Member of the Illinois House of Representatives from the 74th district
- In office 1993 – January 11, 2017
- Preceded by: David Hultgren
- Succeeded by: Daniel Swanson

Personal details
- Born: February 18, 1947 (age 79) Galesburg, Illinois, U.S.
- Party: Republican
- Spouse: Carolyn

= Donald L. Moffitt =

American politician

Donald L. Moffitt (born February 18, 1947) is a former Republican member of the Illinois House of Representatives, representing the 94th District from 1993 to 2003 and the 74th district from 2003 until 2017.

==Biography==
Donald L. Moffitt was born February 18, 1947 in Galesburg, Illinois. He is a graduate of the University of Illinois.

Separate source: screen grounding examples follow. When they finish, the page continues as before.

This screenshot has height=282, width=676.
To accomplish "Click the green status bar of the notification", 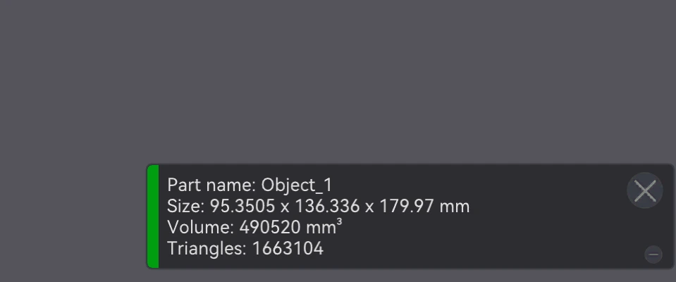I will [x=153, y=216].
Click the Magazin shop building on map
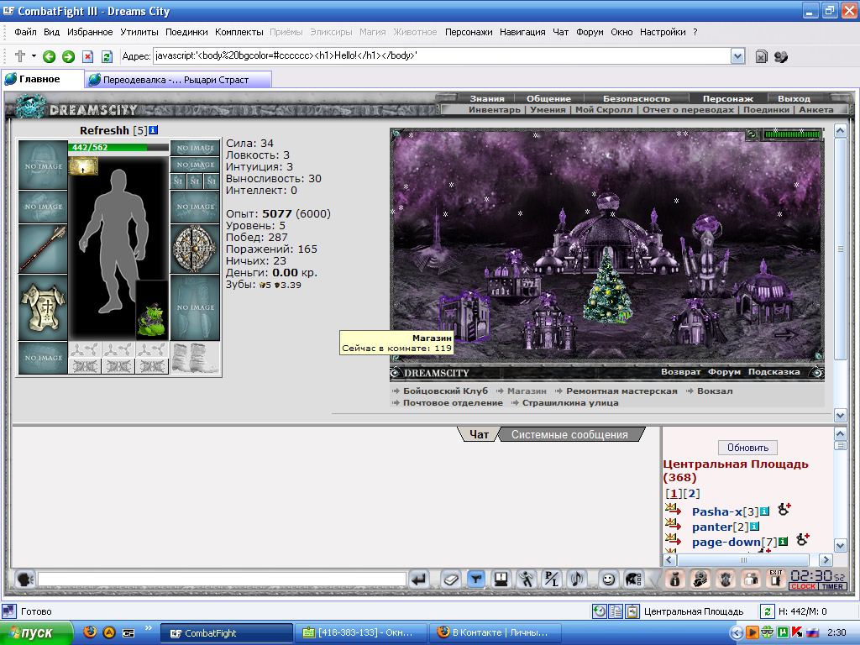The height and width of the screenshot is (645, 860). pyautogui.click(x=464, y=316)
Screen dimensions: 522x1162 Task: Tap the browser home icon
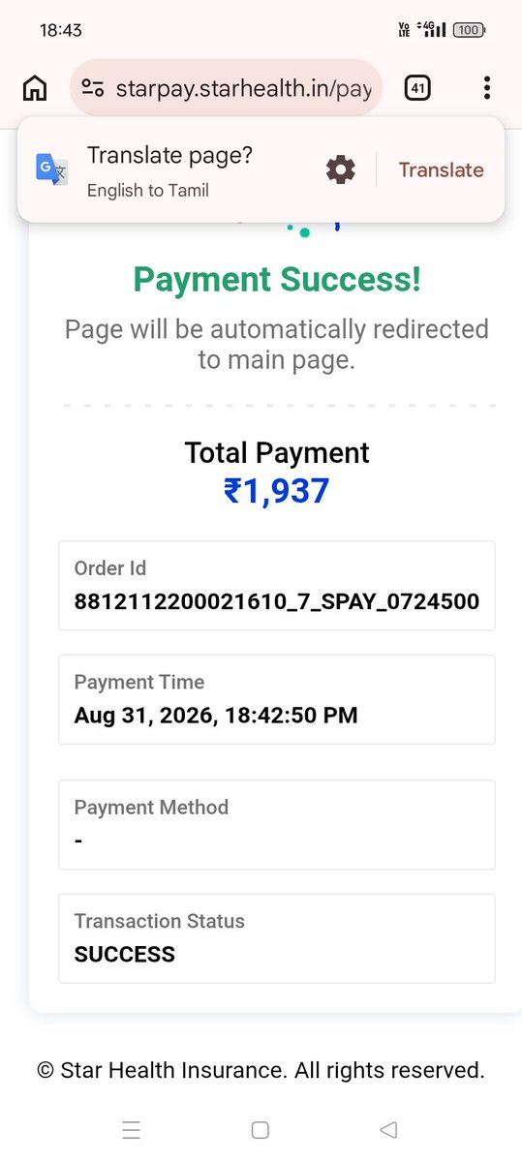34,89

Moffitt served as an alderman and mayor of Oneida, Illinois. He moved from Oneida to Knoxville in 1976. He was elected alderman from the 1st ward in Knoxville the next year. Moffitt also previously served as Knox County Treasurer from 1984 to 1993, Knox County Board Chairman from 1982 to 1984, and a Knox County Board member 1978 to 1982.

He was elected to the Illinois House of Representatives in 1992 and took office in January 1993. In a committee appointment that crossed party lines, Speaker Michael J. Madigan made him chairman of the House Committee on Fire Protection in 2010.

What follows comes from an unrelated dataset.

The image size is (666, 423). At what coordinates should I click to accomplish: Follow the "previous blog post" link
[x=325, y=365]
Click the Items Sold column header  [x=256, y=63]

In 2015, Moffitt announced he would not run for reelection in the 2016 election. He was succeeded by fellow Republican Dan Swanson, the superintendent of the Henry County Veterans Commission. On January 24, 2017, Governor Bruce Rauner nominated Moffitt to become the assistant director for the Illinois Department of Agriculture. However, the appointment was withdrawn on July 4, 2017.

In 2012, the City of Galesburg renamed an overpass the Donald L. Moffitt Overpass in his honor.